Our DNS/Active Directory/file server crashed a couple of days ago. I rebuilt the machine and reinstalled Active Directory yesterday.
Now none of the linux machines on our network have internet connections. I have checked the kernel routing tables, domain names, resolv.conf files, etc... They all seem fine. I can also ping the DNS server (on our LAN) and the router, but all pings outside the LAN fail.
Everything was fine before the failure.
All windows machines are fine. Any ideas?
Tracepath 8.8.8.8:
1: LINUS.innovisit.com
2: no reply
...
...
same forever
nslookup google.com
Server: 192.168.0.200
Address: 192.168.0.200#53
Non-Authoritative answer:
Name: google.com
74.125.130.102
...
...
googles other 6 ips
nslookup innovisit.com
Server: 192.168.0.200
Address: 192.168.0.200#53
Name: innovisit.com
Address: 192.168.0.200
Now innovisit.com is also our company domain name, I don't know if that makes a difference. When I ping it, it gives me our local ip address of the machine running active directory instead of the public ip address that our domain is pointing to.
Also, I just noticed that if I do an ifupdown on eth0, I will get an internet connection for a minute or two, then I lose it again.
You've got a mixed bag of symptoms there that, admittedly, don't really have a lot to do with Active Directory. I tend to think that, at the root of it all, you're having some kind of name resolution problem, but there's not enough in your question to ascertain that.
What does a
traceroute
to an Internet IP address (use something like "8.8.8.8" if you don't have a known-reachable Internet IP handy) from one of the Linux machines look like? Are your packets making it beyond your network?What does an
nslookup
using a known-resolvable Internet name look like from one of the Linux machines?What does an
nslookup
using the Active Directory domain's name look like from one of the Linux machines?Edit:
re: Your concern with name resolution - Your company's domain name is resolving to the IP address of your Active Directory domain controller because you named your Active Directory domain using your company's domain name.

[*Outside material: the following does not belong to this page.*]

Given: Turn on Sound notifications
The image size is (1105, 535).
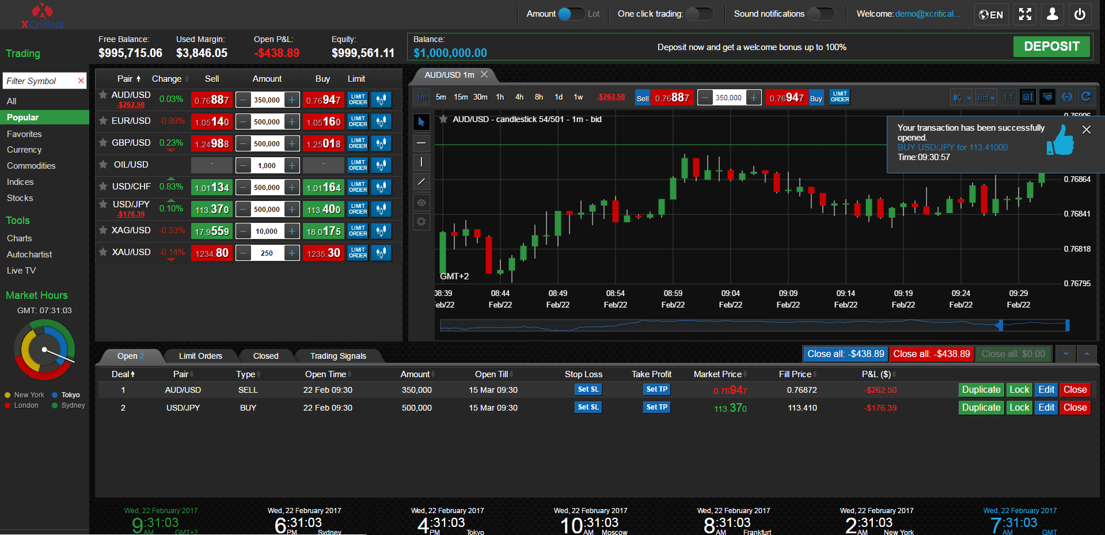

This isn't a best practice (see Choosing local versus public domain name for Active Directory for some discussion) and will make it impossible to resolve your company's domain name to the Internet IP address hosting services for that domain. (You really should think about changing the domain name to be a subdomain of your company's domain name. Insert religious argument with Brian Desmond about how "big companies do this all the time" here...)
I'm not clear what role "LINUS.innovisit.com" is playing. If that's your Internet router then your packets aren't getting further than the router and that would be the place to start looking.

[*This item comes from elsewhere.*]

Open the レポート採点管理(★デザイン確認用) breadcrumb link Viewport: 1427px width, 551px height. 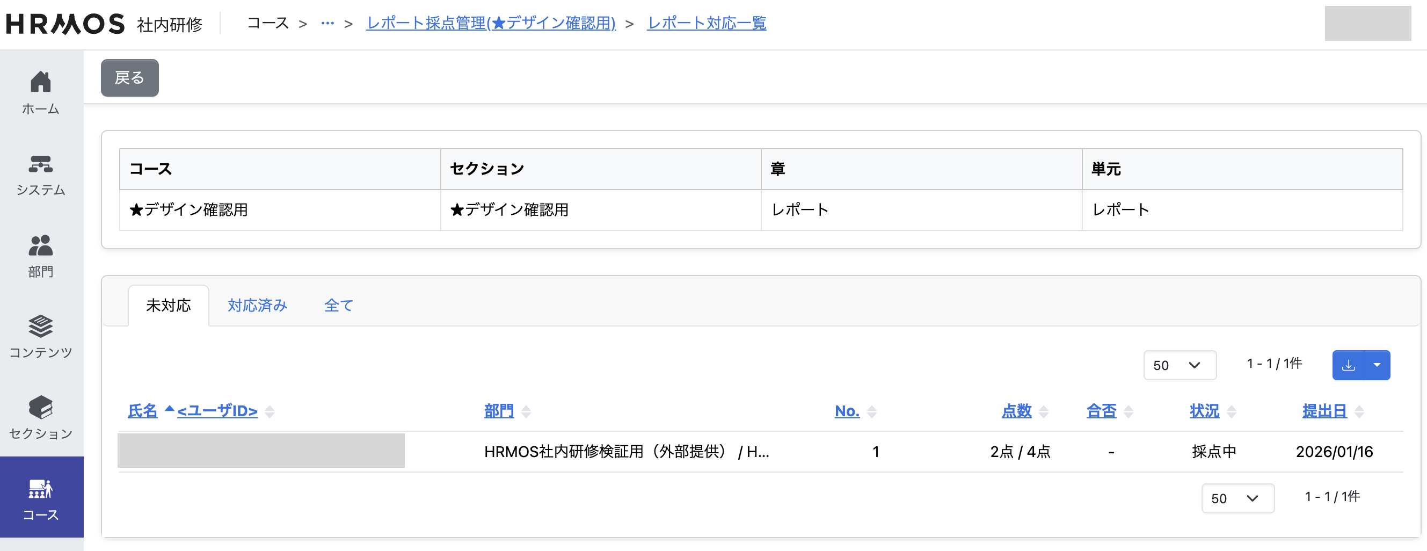coord(491,23)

I don't understand what you mean when saying "...I will get a connection for a minute or two, then I lose it again." By "connection" I think you are saying that you're able to access some Internet resource for a brief period. That strikes me as very odd. My gut says that something oddball is going on w/ your router, or you're having an IP address conflict with an important host like the DNS server, the router, or the Linux machine you're testing from. More specific diagnosis is going to be difficult, I think, from here.
Edit 2:
I don't know what the problem is, and I didn't say "the problem is the router". I think you have something really odd going on because the symptoms you're reporting don't point to a common cause.
You're to the point where, were I on-site, I'd be sniffing traffic.
I'd start sniffing traffic between the problematic Linux machine and the rest of the LAN (if only with
tcpdump
on the Linux machine itself) to see if the traffic is making it to the LAN. I'd also sniff between the router and the LAN (with either a port mirror or a bump-in-the-wire sniffing rig) to see if the packets from the Linux machine are making it to the router. You could also sniff on the outside of the router to see if its packets are making it out but getting mangled in some way.